** Exercise objective **
Copy the lines below, please, starting with the one that contains "You are a computer-use" and ending with the last. Pictures stay out.

** Supplied entries **
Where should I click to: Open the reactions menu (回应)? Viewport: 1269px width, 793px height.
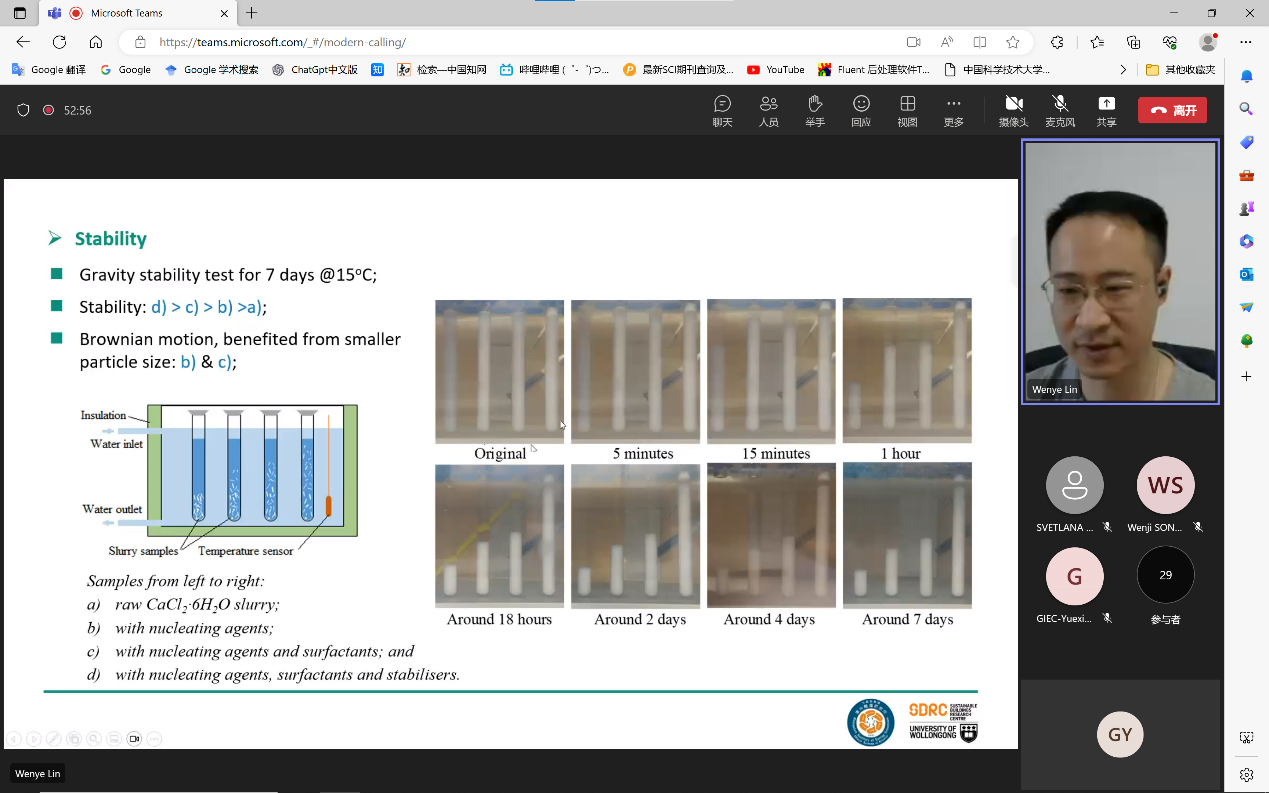[x=861, y=110]
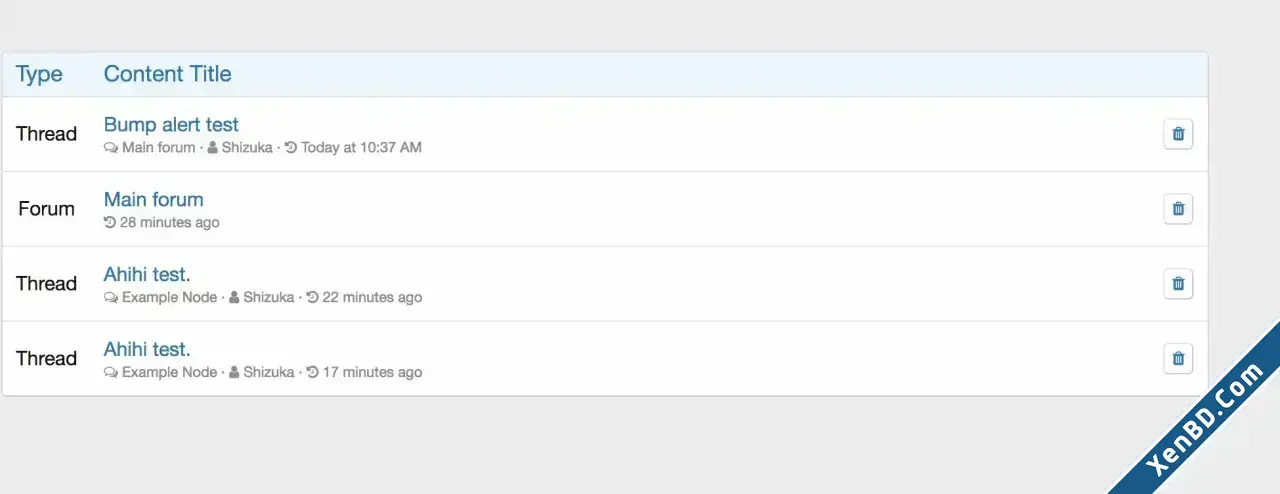
Task: Click Shizuka username in 17 minutes ago row
Action: click(269, 373)
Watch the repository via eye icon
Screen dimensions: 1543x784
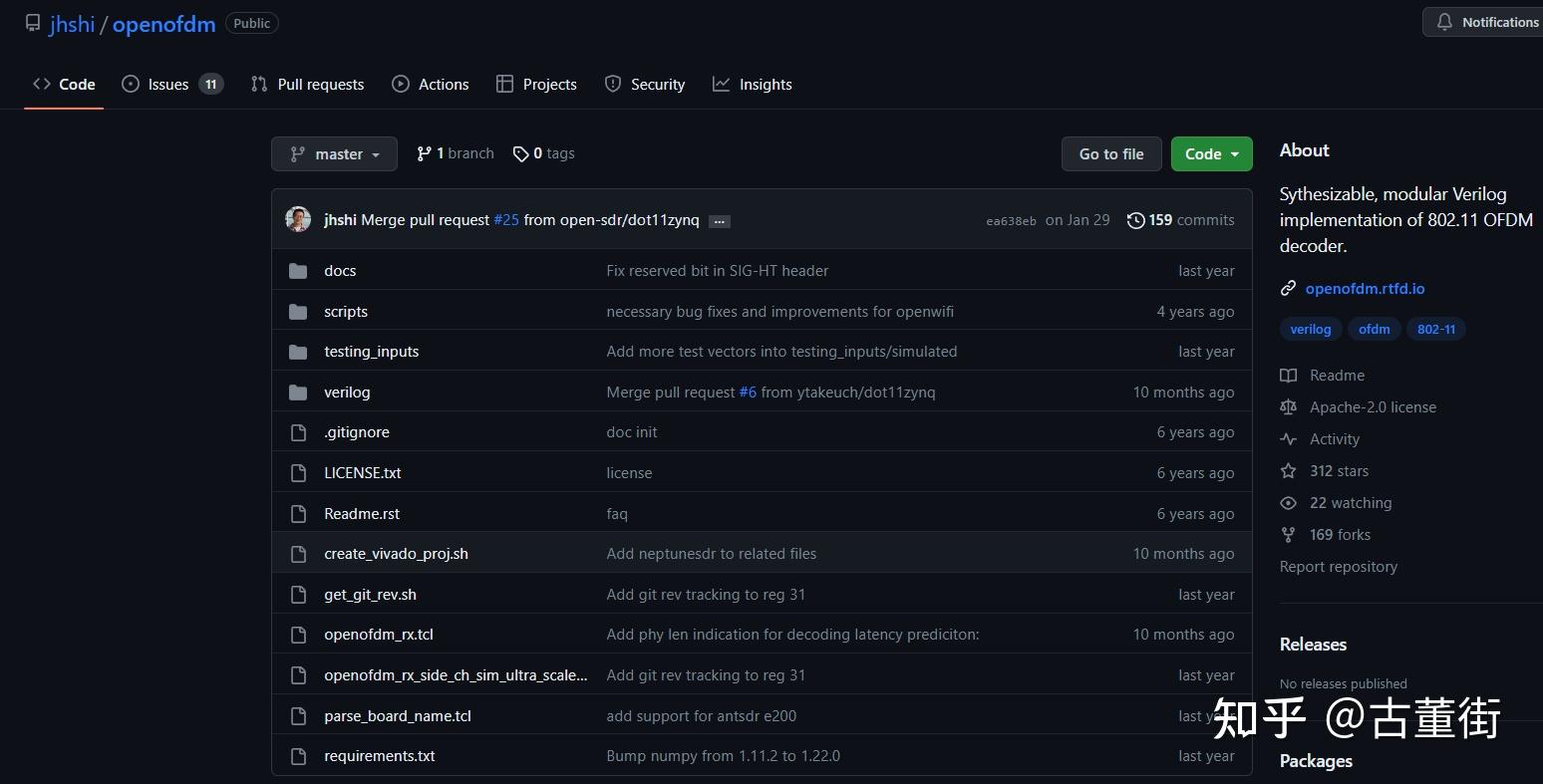(x=1288, y=502)
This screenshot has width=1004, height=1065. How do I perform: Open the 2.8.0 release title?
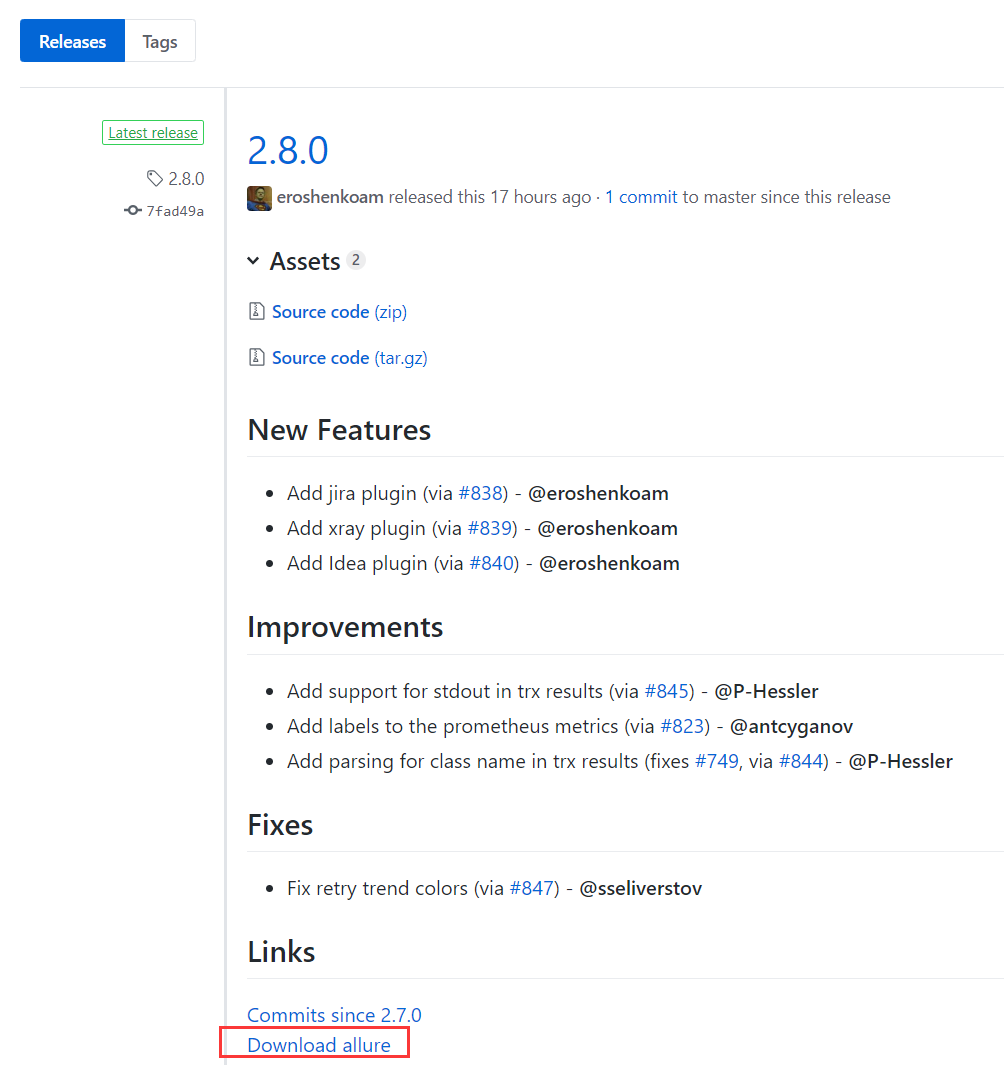point(288,151)
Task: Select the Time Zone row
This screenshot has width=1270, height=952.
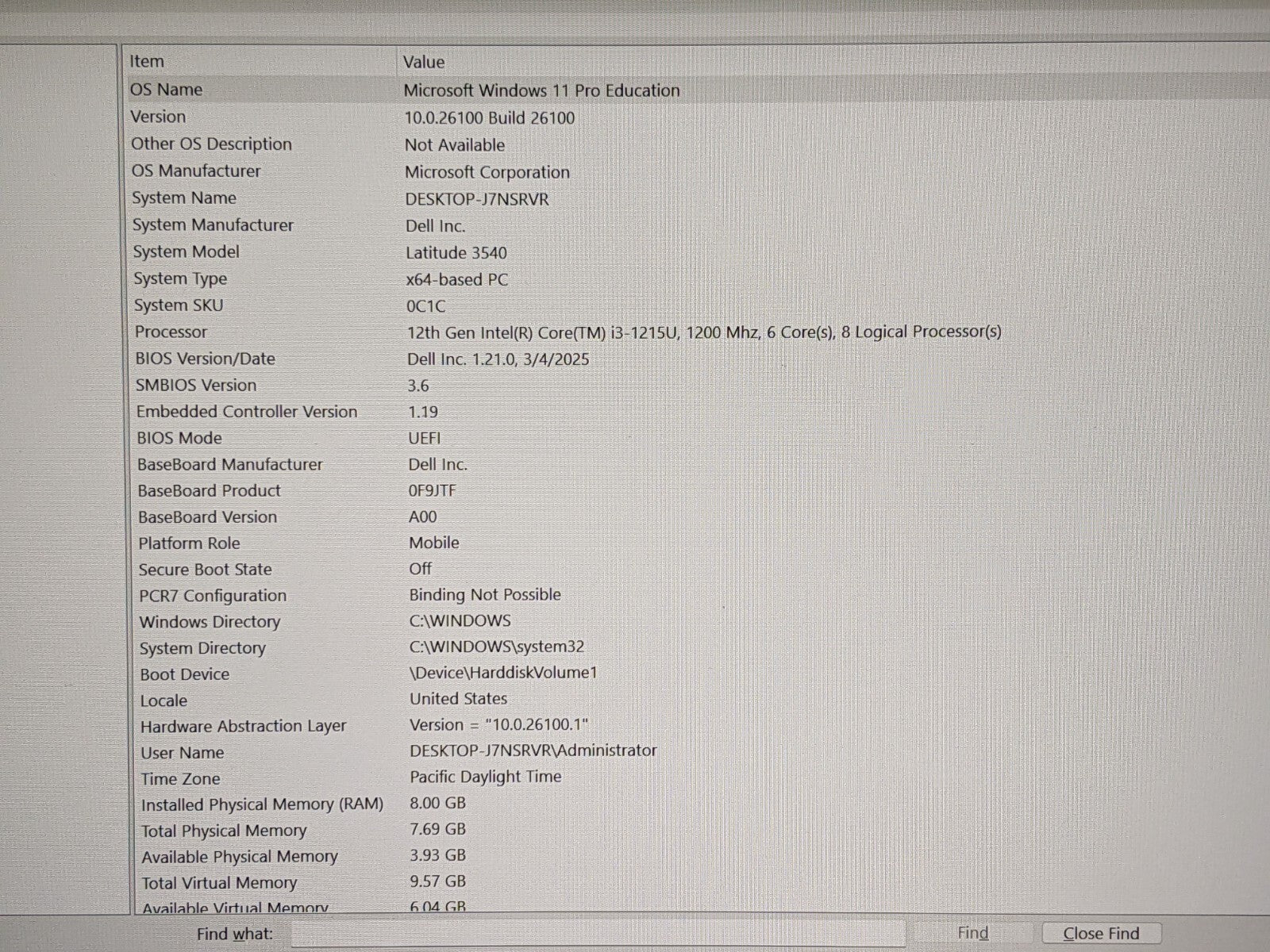Action: click(181, 778)
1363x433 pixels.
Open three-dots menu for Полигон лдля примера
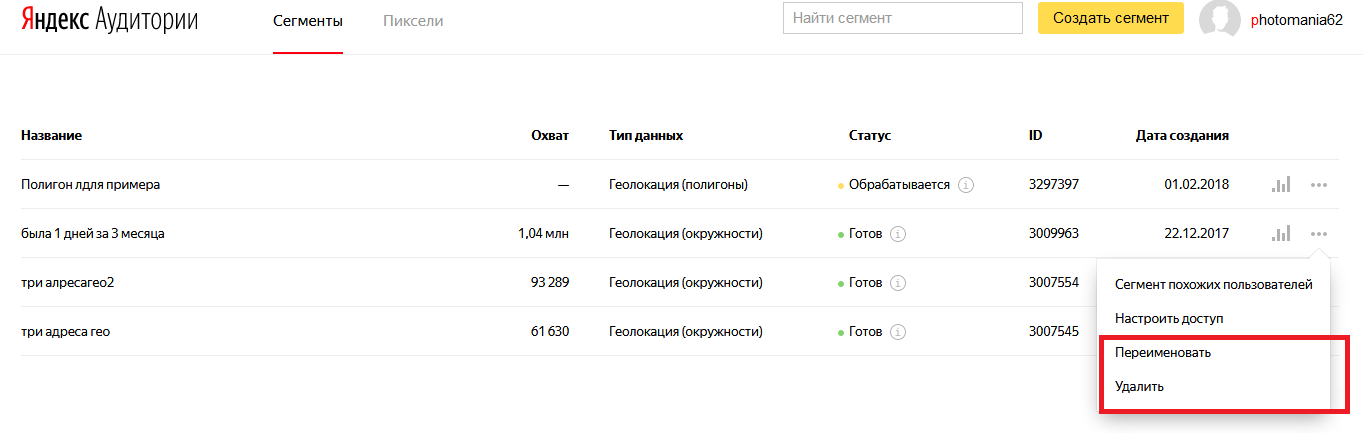pos(1319,185)
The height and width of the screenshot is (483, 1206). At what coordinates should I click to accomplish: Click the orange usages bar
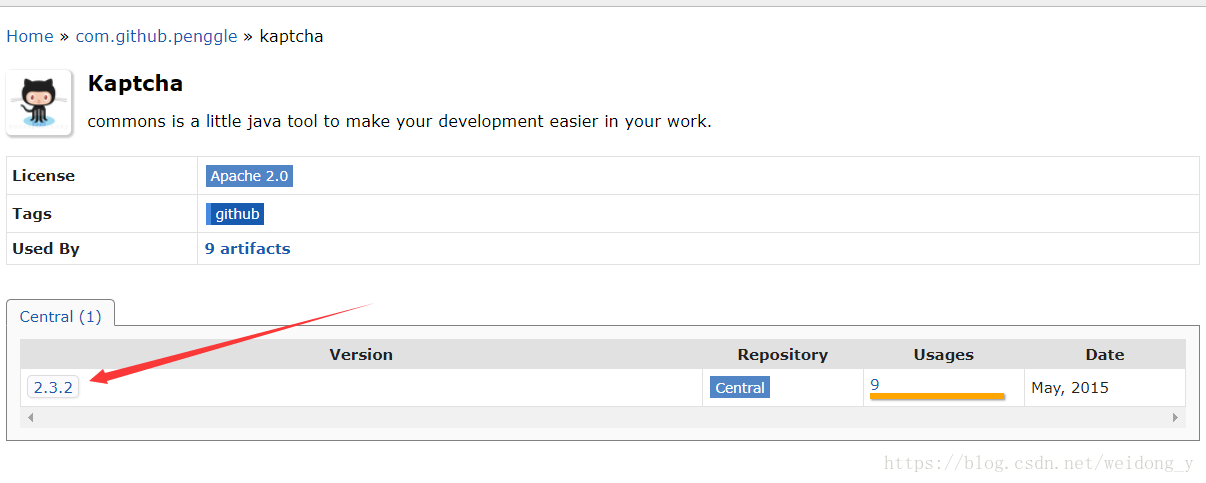[936, 397]

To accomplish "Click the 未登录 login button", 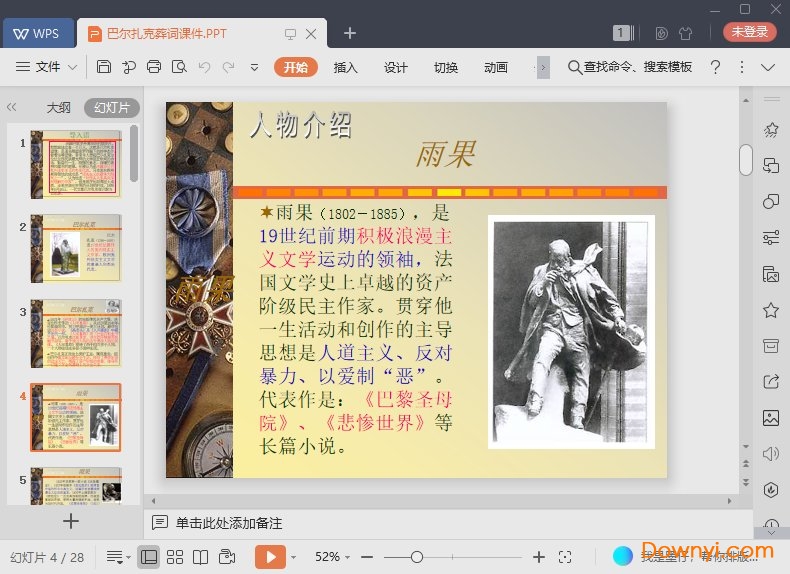I will [x=749, y=32].
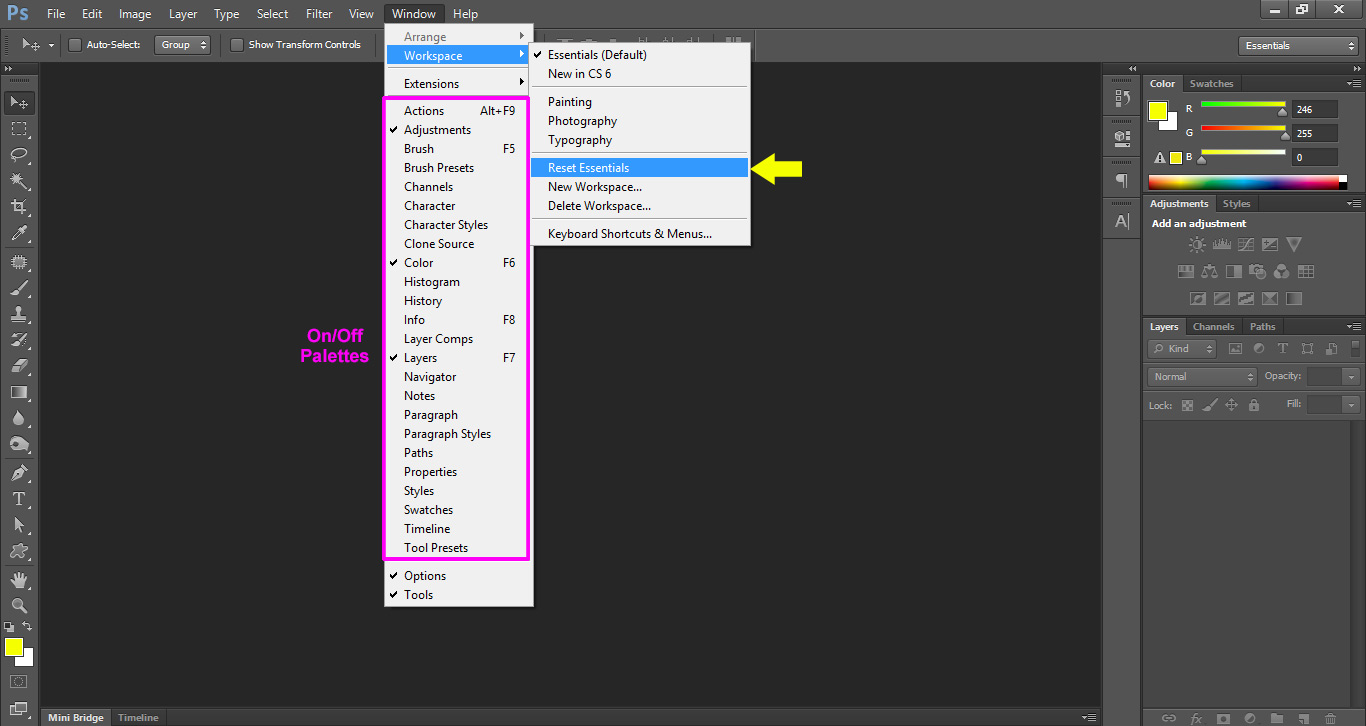The image size is (1366, 726).
Task: Select the Zoom tool
Action: tap(20, 606)
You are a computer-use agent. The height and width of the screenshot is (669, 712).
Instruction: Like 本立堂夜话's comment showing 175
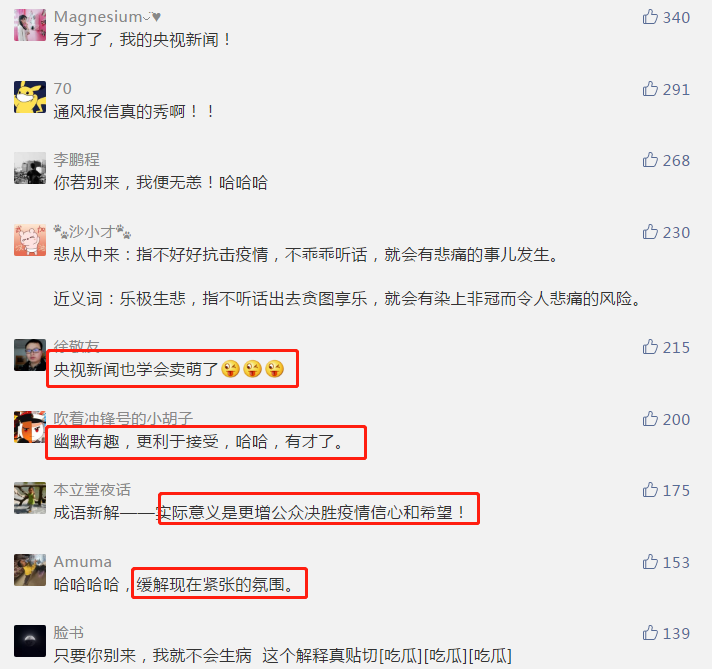point(650,490)
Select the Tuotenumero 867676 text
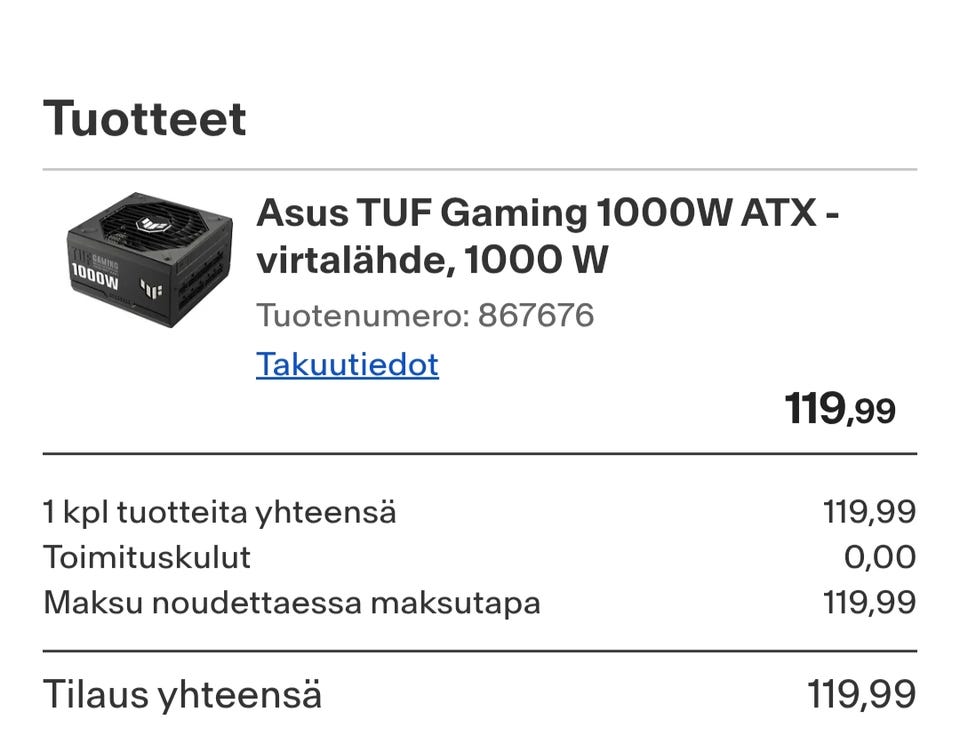The width and height of the screenshot is (960, 751). tap(425, 315)
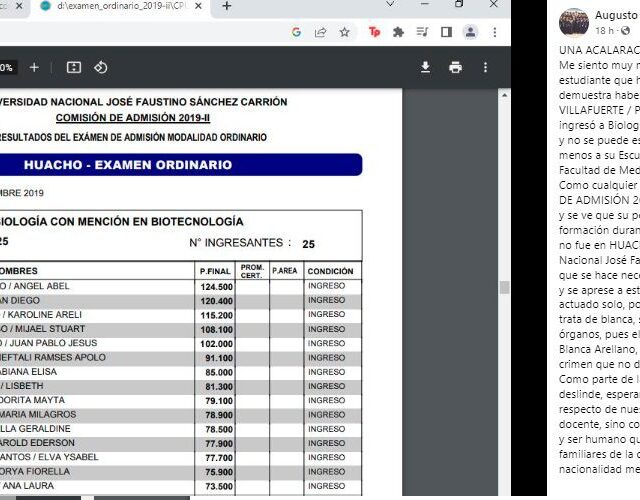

** Answer box **
You are a computer-use agent. The height and width of the screenshot is (669, 712).
Instruction: Like 本立堂夜话's comment showing 175
point(650,490)
Select the Tuotenumero 867676 text
The width and height of the screenshot is (960, 751). tap(425, 315)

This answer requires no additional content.